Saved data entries
##########

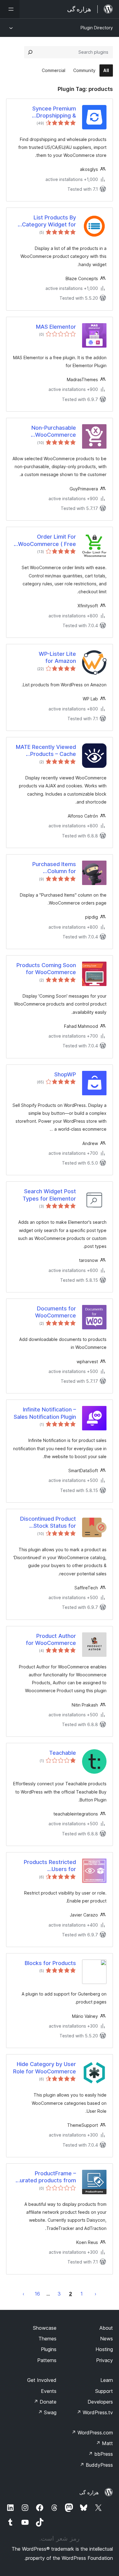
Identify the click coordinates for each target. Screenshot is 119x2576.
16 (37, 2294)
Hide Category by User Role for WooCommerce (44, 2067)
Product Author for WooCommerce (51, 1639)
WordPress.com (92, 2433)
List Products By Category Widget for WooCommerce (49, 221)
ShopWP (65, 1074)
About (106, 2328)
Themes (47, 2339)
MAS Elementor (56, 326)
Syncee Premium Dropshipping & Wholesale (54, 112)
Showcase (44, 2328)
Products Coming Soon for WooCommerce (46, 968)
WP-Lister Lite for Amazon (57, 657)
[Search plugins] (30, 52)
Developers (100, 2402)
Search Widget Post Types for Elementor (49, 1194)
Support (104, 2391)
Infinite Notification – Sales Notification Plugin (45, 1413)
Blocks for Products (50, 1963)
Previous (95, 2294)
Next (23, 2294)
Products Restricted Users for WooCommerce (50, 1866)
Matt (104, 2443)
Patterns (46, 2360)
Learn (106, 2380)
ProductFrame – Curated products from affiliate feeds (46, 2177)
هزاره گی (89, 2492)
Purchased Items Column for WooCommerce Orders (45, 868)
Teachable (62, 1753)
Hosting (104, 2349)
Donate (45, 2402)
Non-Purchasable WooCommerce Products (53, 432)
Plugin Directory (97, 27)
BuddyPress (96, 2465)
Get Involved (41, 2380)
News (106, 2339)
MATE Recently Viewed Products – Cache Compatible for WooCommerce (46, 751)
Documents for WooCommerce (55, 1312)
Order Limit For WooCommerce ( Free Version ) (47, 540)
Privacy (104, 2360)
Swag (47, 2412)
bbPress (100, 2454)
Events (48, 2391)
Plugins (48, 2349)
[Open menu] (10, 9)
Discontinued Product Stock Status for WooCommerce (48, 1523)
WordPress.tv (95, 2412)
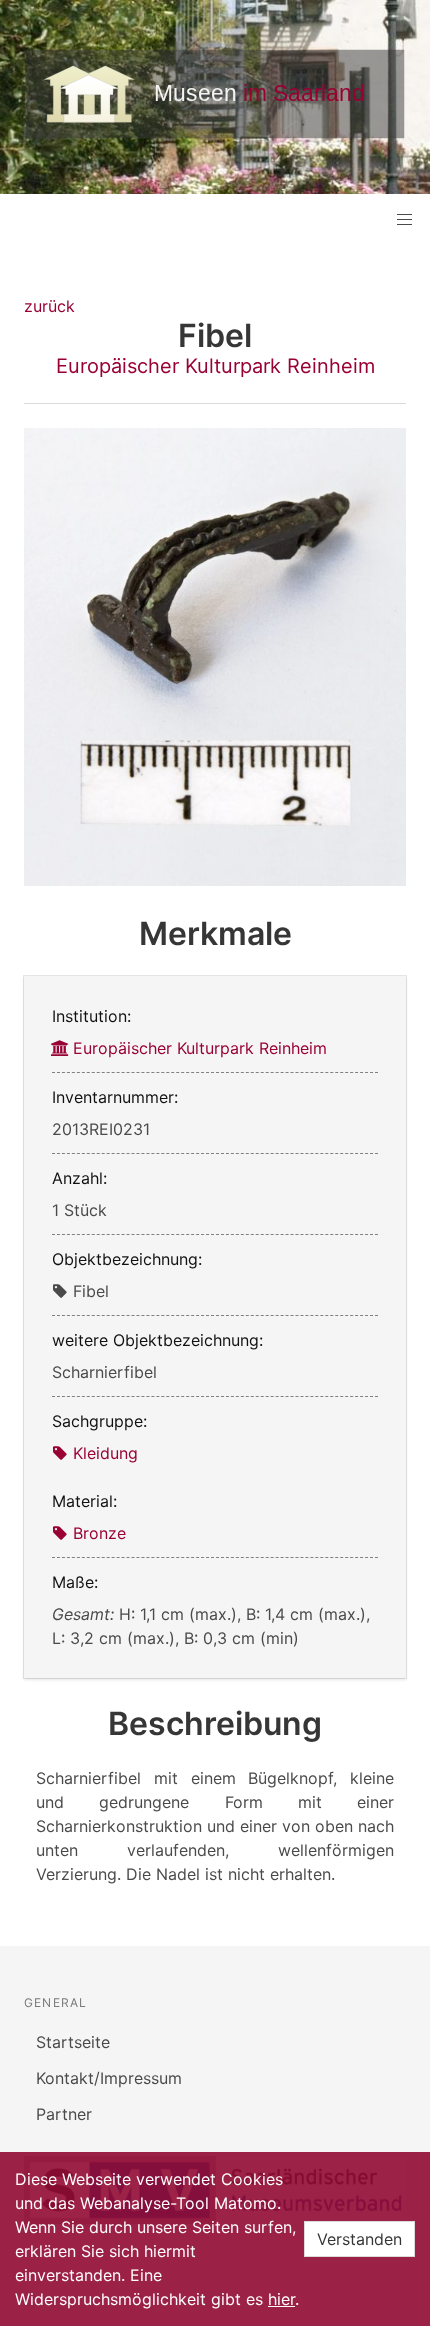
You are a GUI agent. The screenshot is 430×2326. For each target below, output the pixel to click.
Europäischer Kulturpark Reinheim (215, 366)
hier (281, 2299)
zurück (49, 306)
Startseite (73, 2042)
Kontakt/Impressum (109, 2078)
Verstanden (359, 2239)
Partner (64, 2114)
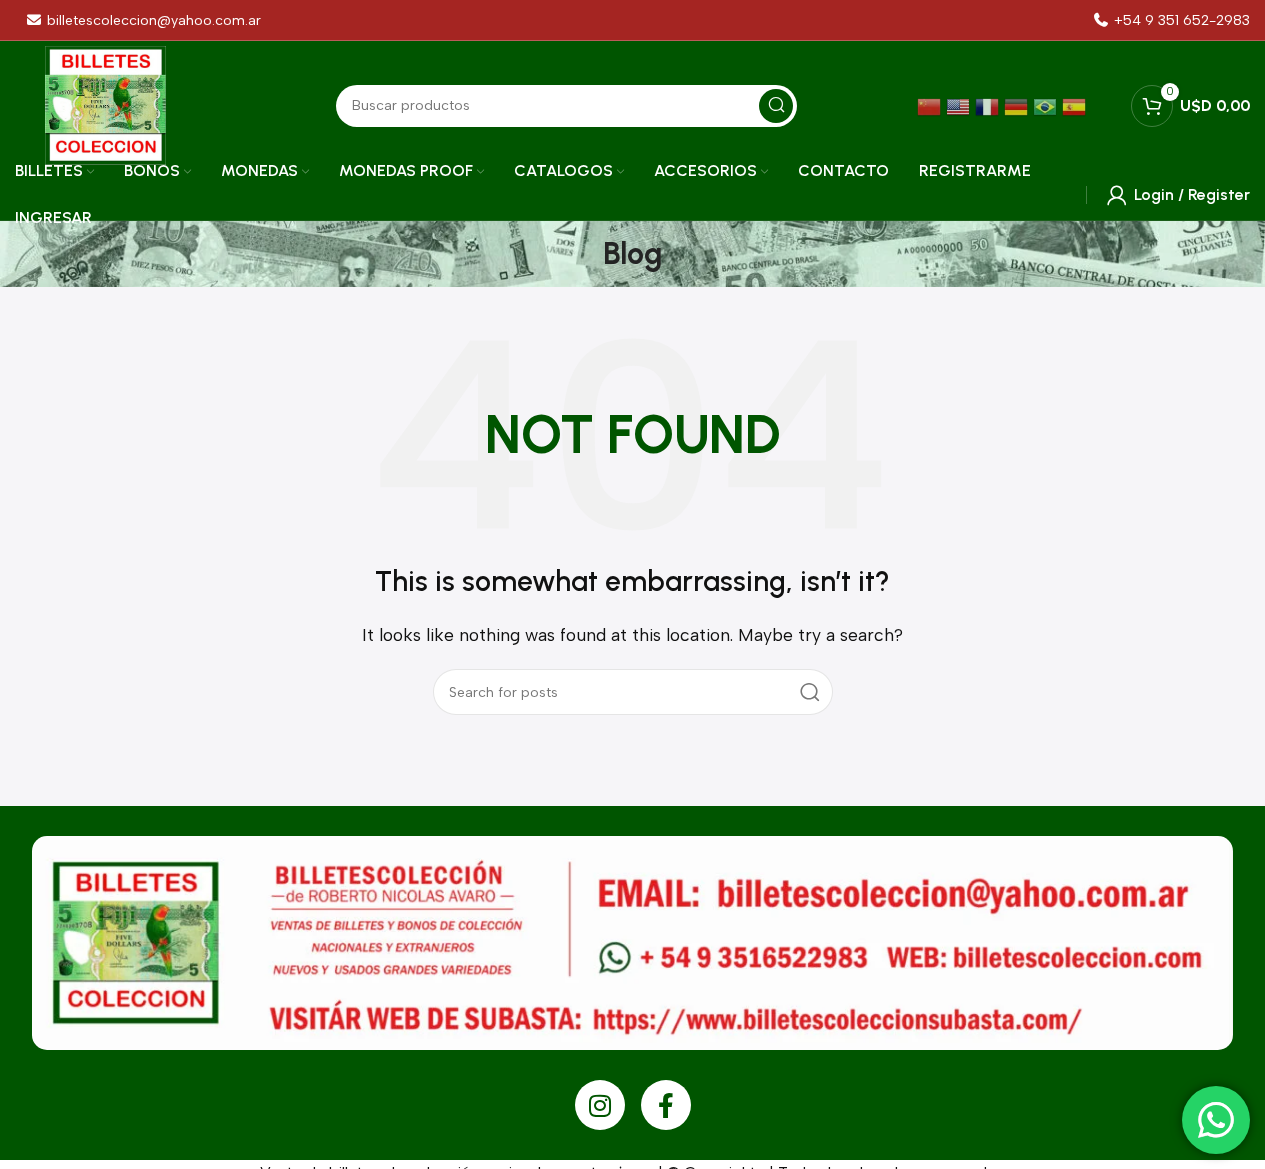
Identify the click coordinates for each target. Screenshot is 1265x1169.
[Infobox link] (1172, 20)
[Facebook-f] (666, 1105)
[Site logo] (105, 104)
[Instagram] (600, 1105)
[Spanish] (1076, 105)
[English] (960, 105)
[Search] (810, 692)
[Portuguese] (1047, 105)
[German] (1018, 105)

##########

INSTRUCTIONS FOR THE TASK – Copy all lines above containing the string "Widget".

COMPLETED EXERCISE –
List Products By Category Widget for WooCommerce (49, 221)
Search Widget Post Types for Elementor (49, 1194)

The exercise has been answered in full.